### EXERCISE AIM:
Put the records below into a two-column CSV with the headers instruction and location, one row per record, and leave out the pictures. Place the record's text and its answer each in a single quoted field, and turn any line breaks into spaces.

Rows from a screen-grounding dataset
____________

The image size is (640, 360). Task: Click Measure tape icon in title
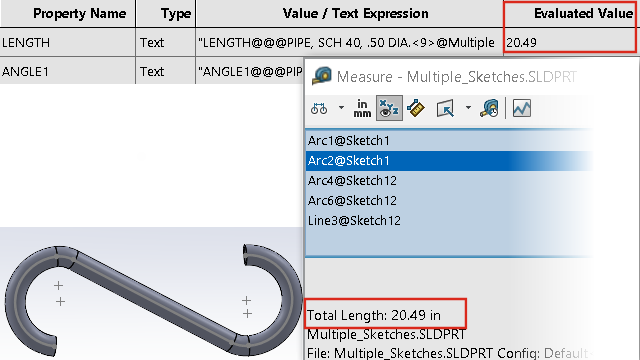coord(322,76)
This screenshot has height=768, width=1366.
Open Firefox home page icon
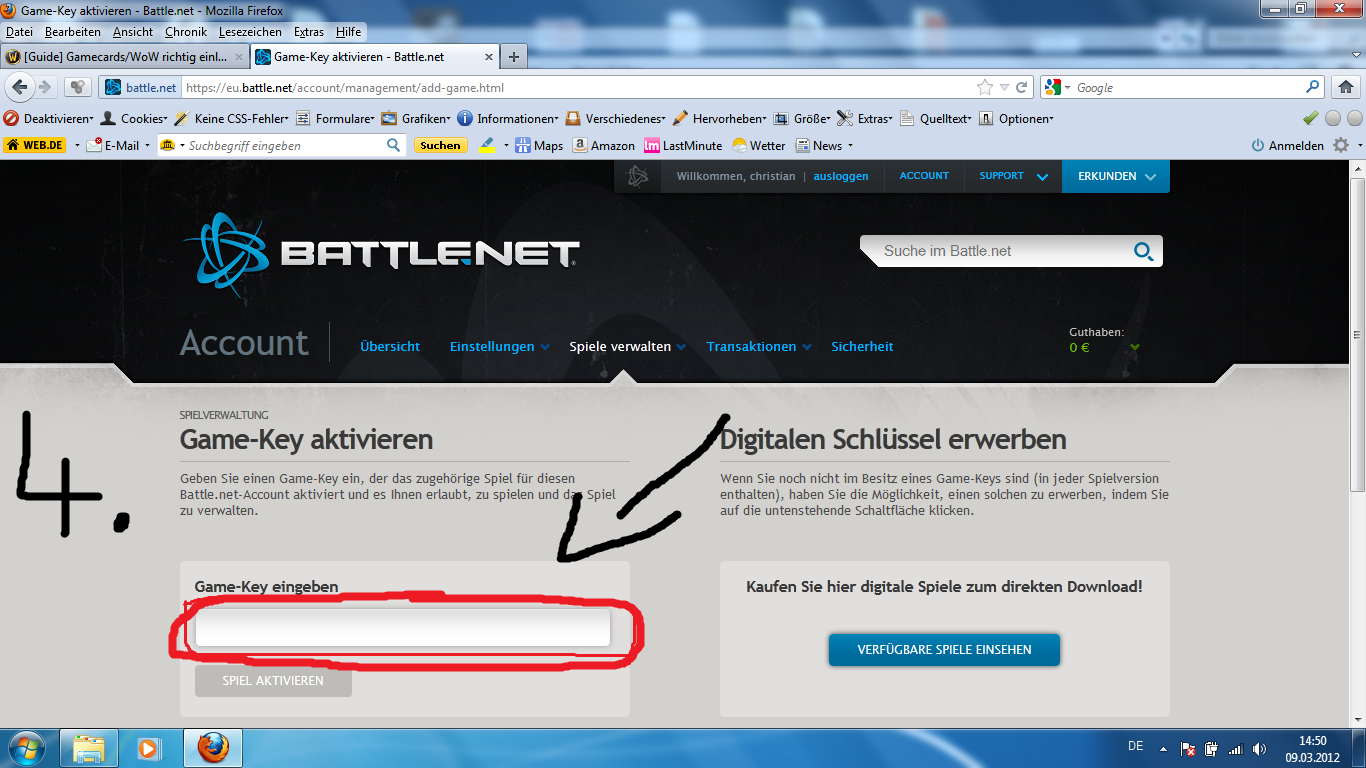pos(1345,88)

____________

### WRITTEN SOLUTION:
instruction,location
"The image size is (640, 360). Task: Click Measure tape icon in title","coord(322,76)"
"This screenshot has height=768, width=1366. Open Firefox home page icon","pos(1345,88)"